AIM: Please turn the lines below into a Markdown table with two columns, Row and Line. Number each row and leave out any blank lines.

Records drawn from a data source
-- start --

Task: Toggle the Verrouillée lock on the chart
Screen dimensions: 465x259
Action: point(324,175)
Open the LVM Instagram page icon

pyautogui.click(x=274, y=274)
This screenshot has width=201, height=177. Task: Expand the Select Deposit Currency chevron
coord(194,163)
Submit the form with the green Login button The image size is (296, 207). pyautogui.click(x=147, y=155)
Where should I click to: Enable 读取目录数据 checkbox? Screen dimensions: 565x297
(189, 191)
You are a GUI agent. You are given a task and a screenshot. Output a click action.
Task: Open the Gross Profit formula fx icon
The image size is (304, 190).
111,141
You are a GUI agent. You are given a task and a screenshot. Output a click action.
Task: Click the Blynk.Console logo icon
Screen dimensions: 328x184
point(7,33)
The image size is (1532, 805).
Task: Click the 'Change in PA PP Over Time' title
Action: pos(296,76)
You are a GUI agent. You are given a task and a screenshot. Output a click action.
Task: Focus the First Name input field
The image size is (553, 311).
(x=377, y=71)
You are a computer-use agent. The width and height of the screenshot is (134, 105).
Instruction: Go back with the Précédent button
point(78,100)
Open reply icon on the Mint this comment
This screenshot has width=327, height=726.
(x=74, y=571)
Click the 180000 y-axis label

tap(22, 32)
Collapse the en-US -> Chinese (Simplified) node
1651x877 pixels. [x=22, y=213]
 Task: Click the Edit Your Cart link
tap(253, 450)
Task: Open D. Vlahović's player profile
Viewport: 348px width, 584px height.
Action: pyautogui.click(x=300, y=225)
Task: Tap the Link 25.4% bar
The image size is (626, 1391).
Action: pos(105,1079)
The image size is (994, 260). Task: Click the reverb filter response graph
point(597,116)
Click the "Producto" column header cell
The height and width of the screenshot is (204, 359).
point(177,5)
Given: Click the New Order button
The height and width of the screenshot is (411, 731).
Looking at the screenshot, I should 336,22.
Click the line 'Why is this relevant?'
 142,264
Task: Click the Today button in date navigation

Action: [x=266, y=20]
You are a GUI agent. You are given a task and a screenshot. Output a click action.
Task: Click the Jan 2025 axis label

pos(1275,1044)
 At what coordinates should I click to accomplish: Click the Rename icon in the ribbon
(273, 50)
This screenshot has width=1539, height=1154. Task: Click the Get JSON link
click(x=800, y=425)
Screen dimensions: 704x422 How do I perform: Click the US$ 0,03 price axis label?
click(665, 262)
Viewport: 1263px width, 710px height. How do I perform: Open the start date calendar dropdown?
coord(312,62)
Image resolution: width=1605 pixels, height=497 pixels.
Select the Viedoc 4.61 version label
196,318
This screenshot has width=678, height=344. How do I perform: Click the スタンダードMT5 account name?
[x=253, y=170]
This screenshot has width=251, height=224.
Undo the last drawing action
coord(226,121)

-- end --

TASK OUTPUT:
| Row | Line |
|---|---|
| 1 | Task: Toggle the Verrouillée lock on the chart |
| 2 | Screen dimensions: 465x259 |
| 3 | Action: point(324,175) |
| 4 | Open the LVM Instagram page icon |
| 5 | pyautogui.click(x=274, y=274) |
| 6 | This screenshot has width=201, height=177. Task: Expand the Select Deposit Currency chevron |
| 7 | coord(194,163) |
| 8 | Submit the form with the green Login button The image size is (296, 207). pyautogui.click(x=147, y=155) |
| 9 | Where should I click to: Enable 读取目录数据 checkbox? Screen dimensions: 565x297 |
| 10 | (189, 191) |
| 11 | You are a GUI agent. You are given a task and a screenshot. Output a click action. |
| 12 | Task: Open the Gross Profit formula fx icon |
| 13 | The image size is (304, 190). |
| 14 | 111,141 |
| 15 | You are a GUI agent. You are given a task and a screenshot. Output a click action. |
| 16 | Task: Click the Blynk.Console logo icon |
| 17 | Screen dimensions: 328x184 |
| 18 | point(7,33) |
| 19 | The image size is (1532, 805). |
| 20 | Task: Click the 'Change in PA PP Over Time' title |
| 21 | Action: pos(296,76) |
| 22 | You are a GUI agent. You are given a task and a screenshot. Output a click action. |
| 23 | Task: Focus the First Name input field |
| 24 | The image size is (553, 311). |
| 25 | (x=377, y=71) |
| 26 | You are a computer-use agent. The width and height of the screenshot is (134, 105). |
| 27 | Instruction: Go back with the Précédent button |
| 28 | point(78,100) |
| 29 | Open reply icon on the Mint this comment |
| 30 | This screenshot has width=327, height=726. |
| 31 | (x=74, y=571) |
| 32 | Click the 180000 y-axis label |
| 33 | tap(22, 32) |
| 34 | Collapse the en-US -> Chinese (Simplified) node |
| 35 | 1651x877 pixels. [x=22, y=213] |
| 36 |  Task: Click the Edit Your Cart link |
| 37 | tap(253, 450) |
| 38 | Task: Open D. Vlahović's player profile |
| 39 | Viewport: 348px width, 584px height. |
| 40 | Action: pyautogui.click(x=300, y=225) |
| 41 | Task: Tap the Link 25.4% bar |
| 42 | The image size is (626, 1391). |
| 43 | Action: pos(105,1079) |
| 44 | The image size is (994, 260). Task: Click the reverb filter response graph |
| 45 | point(597,116) |
| 46 | Click the "Producto" column header cell |
| 47 | The height and width of the screenshot is (204, 359). |
| 48 | point(177,5) |
| 49 | Given: Click the New Order button |
| 50 | The height and width of the screenshot is (411, 731). |
| 51 | Looking at the screenshot, I should 336,22. |
| 52 | Click the line 'Why is this relevant?' |
| 53 |  142,264 |
| 54 | Task: Click the Today button in date navigation |
| 55 | Action: [x=266, y=20] |
| 56 | You are a GUI agent. You are given a task and a screenshot. Output a click action. |
| 57 | Task: Click the Jan 2025 axis label |
| 58 | pos(1275,1044) |
| 59 |  At what coordinates should I click to accomplish: Click the Rename icon in the ribbon |
| 60 | (273, 50) |
| 61 | This screenshot has width=1539, height=1154. Task: Click the Get JSON link |
| 62 | click(x=800, y=425) |
| 63 | Screen dimensions: 704x422 How do I perform: Click the US$ 0,03 price axis label? |
| 64 | click(665, 262) |
| 65 | Viewport: 1263px width, 710px height. How do I perform: Open the start date calendar dropdown? |
| 66 | coord(312,62) |
| 67 | Image resolution: width=1605 pixels, height=497 pixels. |
| 68 | Select the Viedoc 4.61 version label |
| 69 | 196,318 |
| 70 | This screenshot has width=678, height=344. How do I perform: Click the スタンダードMT5 account name? |
| 71 | [x=253, y=170] |
| 72 | This screenshot has width=251, height=224. |
| 73 | Undo the last drawing action |
| 74 | coord(226,121) |